Reputation: 119
I have a dataset that I am trying to create a grouped bar chart. The groups are before and after timepoints, and the subgroups are 6 different devices. The before only has 3 of the 6 subgroups, while the after has all 6 of the subgroups. I am having two main issues: getting the code to arrange the subgroups in ascending order, and having the "Before" group on the left of the plot compared to the "After" group.
Below is the code that I have for dataset FDA_co_tier
:
library(tidyverse)
library(ggplot2)
F_dev_dec <- FDA_co_tier%>%
select(device_type, year_approved) %>%
mutate(year_2015 = if_else(year_approved >= 2015, "after", "before")) %>%
mutate(year_2015 = factor(year_2015, levels=c("before", "after"))) %>%
group_by(device_type, year_2015) %>%
summarise(N=n()) %>%
mutate(N= factor(N, levels = N))
which gives me a table of:
`summarise()` has grouped output by 'device_type'. You can override using the `.groups` argument.
# A tibble: 9 x 3
# Groups: device_type [6]
device_type year_2015 N
<chr> <fct> <fct>
1 Accessories after 6
2 Aspiration_catheter before 4
3 Aspiration_catheter after 32
4 Guidewire before 3
5 Guidewire after 23
6 Microcatheter after 7
7 Sheath after 19
8 Stentretriever before 17
9 Stentretriever after 22
I made both the year_2015 variable and the N variable as factors, and tried to set the year_2015 levels with "before" then "after".

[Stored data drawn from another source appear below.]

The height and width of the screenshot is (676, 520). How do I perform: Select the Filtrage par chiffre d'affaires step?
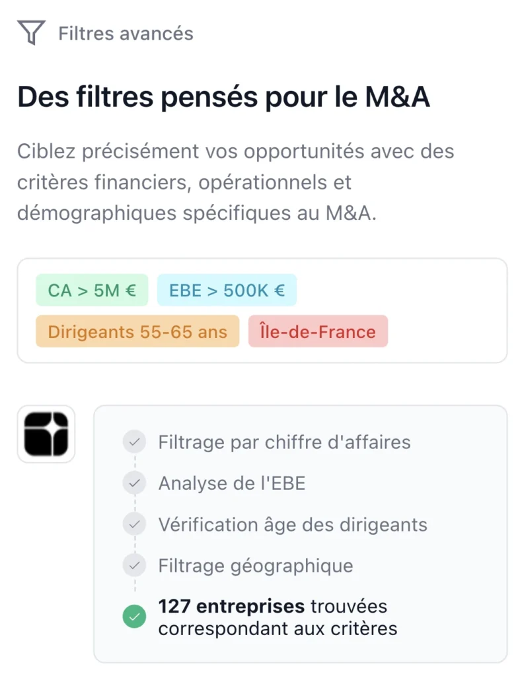[x=284, y=442]
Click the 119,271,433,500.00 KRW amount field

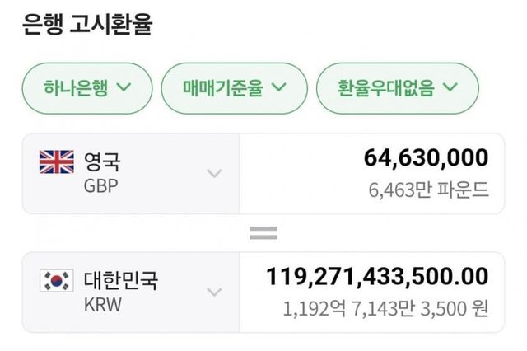[x=377, y=277]
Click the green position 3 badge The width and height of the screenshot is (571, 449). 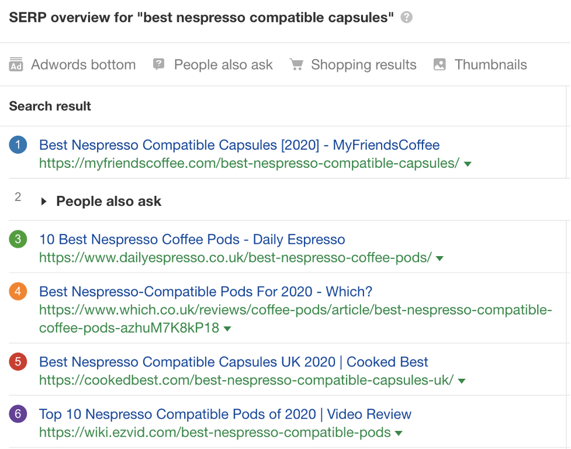(x=18, y=239)
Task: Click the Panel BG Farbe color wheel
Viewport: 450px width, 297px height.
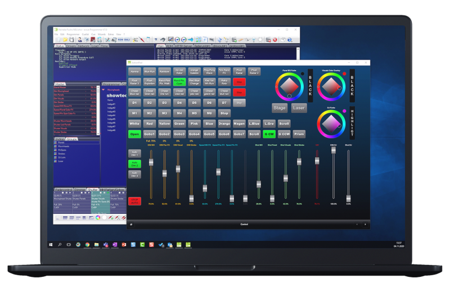Action: pyautogui.click(x=290, y=85)
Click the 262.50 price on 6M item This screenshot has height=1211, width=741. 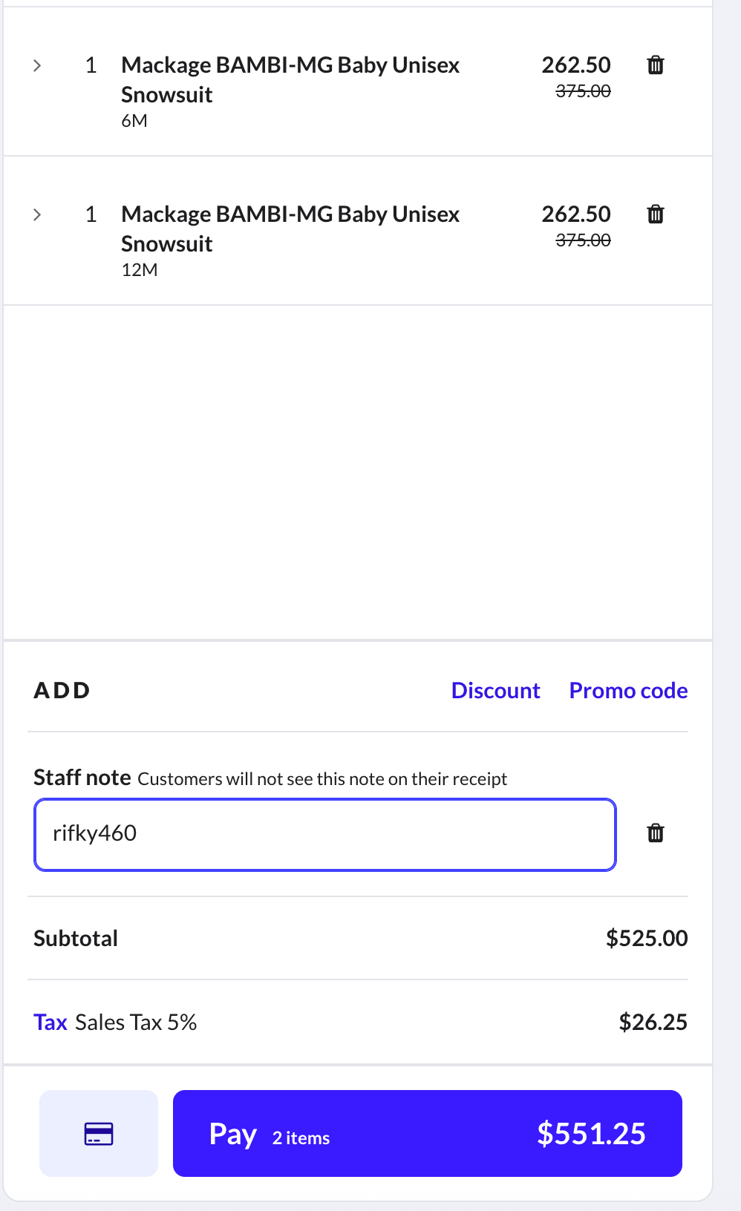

As mentioned above, I want to plot the different devices in Bars for the "Before" and "After" points in ascending order of n. To do this, I initially tried:
F_dev_dec %>%
ggplot(aes(x= year_2015, fill= device_type)) +
geom_bar(position = position_dodge()) +
labs(title = NULL,
x= NULL,
y= "Count (n)")
which gave me this graph: [1]: https://i.sstatic.net/NAM8i.png
Not sure exactly why this has the correct groups ("Before", "After" but all the device subgroups go to 1, like its calculating some odd percentage. I
I next tried to adjust the code and not summarize and not double group the data table by device and year_2015:
F_dev_dec <- FDA_co_tier%>%
select(device_type, year_approved) %>%
mutate(year_2015 = if_else(year_approved >= 2015, "after", "before")) %>%
mutate(year_2015 = factor(year_2015, levels=c("before", "after"))) %>%
group_by(device_type, year_2015)
then using the same code for the ggplot above, I get something a little closer, but not in ascending order of n for the subgroups : https://i.sstatic.net/wSm5L.png
After further attempts of trial and error not getting this, the only way Ive been able to get the plot to look like I want was with this code:
F_dev_dec <- FDA_co_tier%>%
select(device_type, year_approved) %>%
mutate(year_2015 = if_else(year_approved >= 2015, "before", "after")) %>%
mutate(year_2015 = factor(year_2015, levels=c("before", "after"))) %>%
group_by(device_type, year_2015) %>%
summarise(N=n())
`summarise()` has grouped output by 'device_type'. You can override using the `.groups` argument.
# A tibble: 9 x 3
# Groups: device_type [6]
device_type year_2015 N
<chr> <fct> <int>
1 Accessories after 6
2 Aspiration_catheter before 4
3 Aspiration_catheter after 32
4 Guidewire before 3
5 Guidewire after 23
6 Microcatheter after 7
7 Sheath after 19
8 Stentretriever before 17
9 Stentretriever after 22
F_dev_dec %>%
ggplot(aes(x= year_2015, y= N, fill= reorder(device_type, N))) +
geom_bar(data=F_dev_dec %>% filter(year_2015 == "before"), width=0.9, position = position_dodge(), stat = "identity") +
geom_bar(data=F_dev_dec %>% filter(year_2015 == "after"), width=0.5, position = position_dodge(), stat = "identity") +
scale_x_discrete(labels = c("Before", "After")) +
theme_classic()+
labs(title = NULL,
x= NULL,
y= "Count (n)")
Which gives the Plot im looking for: https://i.sstatic.net/KHfzk.png
Of note: in the code immediately above, the mutation of FDA_co_tier to generate the variable year_2015 keeps messing up the final plot. When I attempt do the mutation correctly with mutate(year_2015 = if_else(year_approved >= 2015, "after", "before"))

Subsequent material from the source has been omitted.